We Live in Time: Andrew Garfield and Florence Pugh in sobbingly good love story
A chef diagnosed with ovarian cancer is torn between making her mark and spending time with her family.
We Live In Time (M)
107 minutes
In cinemas
3.5 stars
As its title suggests, the romantic drama We Live in Time, starring Florence Pugh and Andrew Garfield, is about time and how we use it, especially when it is running out.
Is it better to live in the now, in the moment, rather than plan for the future? Is a short happy life preferable to a long unhappy one? And once our time is up, how do we want to be remembered?

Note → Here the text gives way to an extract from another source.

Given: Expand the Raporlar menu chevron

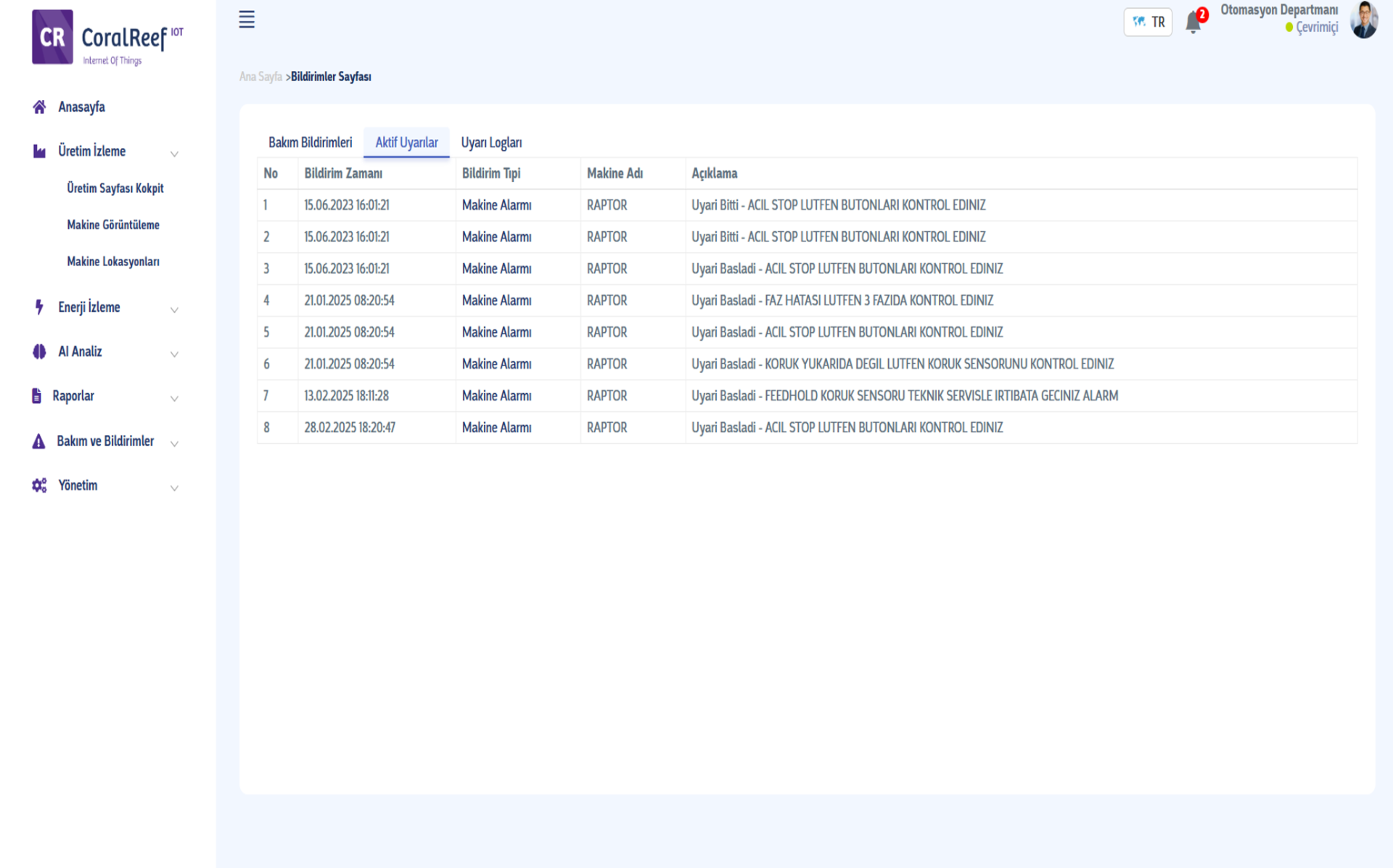Looking at the screenshot, I should [x=174, y=399].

These are some of the questions posed in this bittersweet movie directed by Irish filmmaker John Crowley and written by British playwright Nick Payne. Their previous work suggests they are interested in this emotional landscape: Crowley directed Brooklyn (2015), based on Colm Toibin’s 2009 novel and Payne wrote The Sense of an Ending (2017), adapted from Julian Barnes’s 2011 novel.
The setting is London. Almut (Pugh) is a chef and Tobias (Garfield) works for a cereal manufacturer. “You must be really regular,’’ she deadpans.

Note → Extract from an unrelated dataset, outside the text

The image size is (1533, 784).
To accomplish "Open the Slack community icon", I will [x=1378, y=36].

Here’s their meet cute: he’s on the street in a bathrobe, having ducked out to purchase a pen to sign his divorce papers, and she runs him over in her car.

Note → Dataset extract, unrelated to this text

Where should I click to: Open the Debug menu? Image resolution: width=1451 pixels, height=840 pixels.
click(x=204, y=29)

What follows is a nonlinear account of their relationship, so one needs to pay attention for a while. We learn almost everything about them in the opening 15 minutes as the story jumps between the time lines.
The main stories are: their romance, which includes an argument about whether to have children; her pregnancy; their parenting; her diagnosis and treatment for ovarian cancer.
There are beautiful moments throughout, including when Almut goes into labour in the bathroom of a petrol station. The performances are strong, especially Pugh’s.
It’s Almut who has the ticking clock inside her. Tobias can only watch it tick. There’s a pivotal juncture when he finds out she has been training, in secret, to represent Britain in an international cooking competition.
Frustrated, he asks why she is devoting time to cooking instead of her health. At this point their daughter is about eight. “Did it ever occur to you,’’ she asks him, “that I don’t want to just be someone’s dead f..king mum?’’
This is a funny-sad, poignant, beautifully acted film that explores questions we will all have to face at some time in our lives.